Protesters in Quito throw petrol bombs and ransack public buildings in fuel subsidy demonstrations
Dan Collyns in Lima – The Guardian
Lenín Moreno (centre) speaking in a national radio and television network broadcast. Photograph: HO/Ecuador’s Presidency press office/AFP via Getty Images
Ecuador’s president, Lenín Moreno, has said he has moved his government from the capital in Quito to the coastal city of Guayaquil amid violent protests over the end of fuel subsidies.
Images from Quito showed protesters hurling petrol bombs and stones, ransacking and vandalising public buildings as well as clashing with the police in running battles late into the night.
“[This] is not a protest of social dissatisfaction faced with a government decision but the looting, vandalism and violence show there is an organised political motive to destabilise the government,” Moreno said in televised address on Monday, flanked by the vice-president, defence minister and military top brass.
Moreno, 66, who has moved away from the leftwing policies of his predecessor and one-time mentor Rafael Correa, has said he will neither tolerate disorder nor overturn the scrapping of fuel subsidies as part of a package of austerity measures.
Moreno accused political opponents of orchestrating an attempted coup and blamed associates of Correa of infiltrating the protests as part of a plot to topple his government, without providing evidence.
In a tweet, Correa said Moreno was “finished” and called for elections.
The president faces a stiff challenge from indigenous groups and others who blocked some roads for a fifth day from Monday morning with stones, tyres and branches. Indigenous-led protests brought down three presidents in the years before Correa’s rule.

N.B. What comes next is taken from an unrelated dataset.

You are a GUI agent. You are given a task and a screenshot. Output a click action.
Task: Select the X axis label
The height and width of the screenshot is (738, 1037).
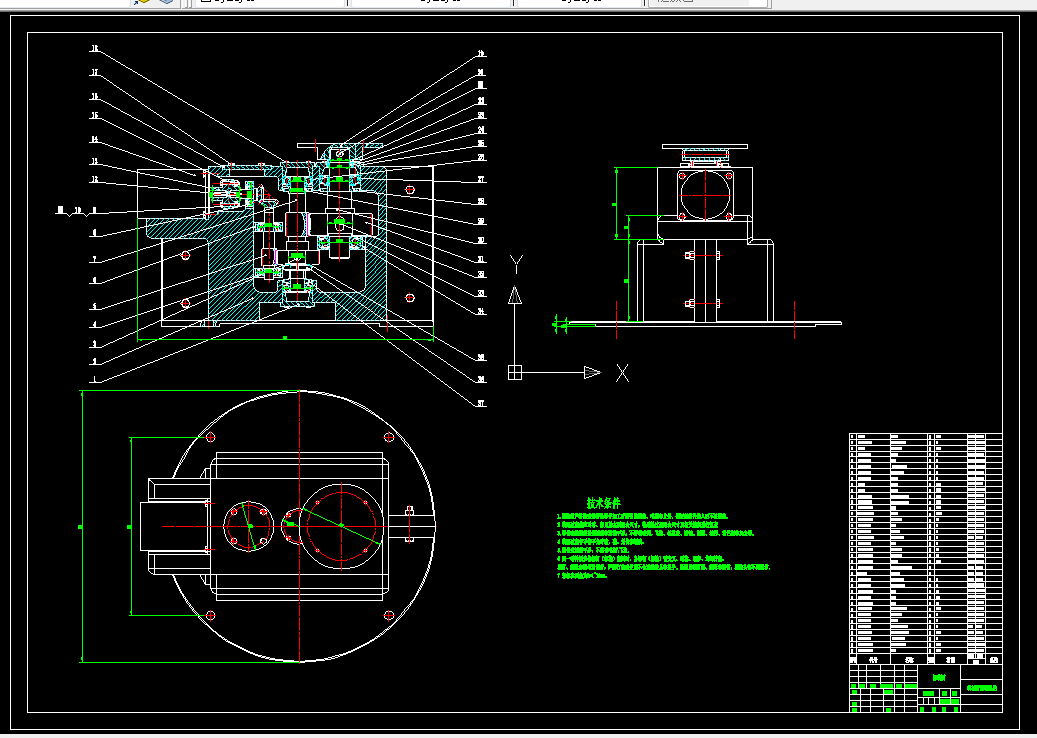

Rioters in Quito forced their way into the comptroller general’s office and vandalised the assembly building on Monday. It followed days of violence in which protesters burned military vehicles, destroyed dozens of rose farms, a dairy and an oil production facility. The outnumbered security forces have been unable to prevent much of the destruction.
The vandalism was an “attempt to take over the seat of parliament”, Ecuador’s congress said afterwards.
The petrol and diesel subsidies had cost the country close to US$1.4bn (£1.1bn) annually, according to official sources. They were lifted last Tuesday as part of a US$4.2bn loan deal with the International Monetary Fund reached last year that hinges on belt-tightening reforms.
The move sparked nationwide protests as prices rose overnight by about a quarter for petrol and double for diesel. A state of emergency was imposed on Thursday. Lorry and taxi drivers forced a partial shutdown of Quito’s airport and roadblocks have paralysed trunks roads across the country.
As of Tuesday, 570 people had been detained. Two dozen police officers have been injured and a man died when he was hit by a car but an ambulance was unable to reach him due to the demonstrations, said the government.
Moreno was shot in 1998 in an attempted robbery and thereafter has used a wheelchair. He was elected in 2017 as the candidate for Correa’s centre-left party but has since moved to the right. Though he enjoys the support of business and the military, Moreno’s popularity has sunk to under 30%, compared with 70% in 2017.
As well as ending fuel subsidies, the government is reducing the state workforce and planning some privatisations.
In a tweet, Juan Guiadó, Venezuela’s self-proclaimed interim leader, accused a “group financed by [Nicolás] Maduro’s accomplices” of fuelling unrest, echoing conspiracy accusations against Guiadó’s socialist rival for the Venezuelan presidency made by Moreno.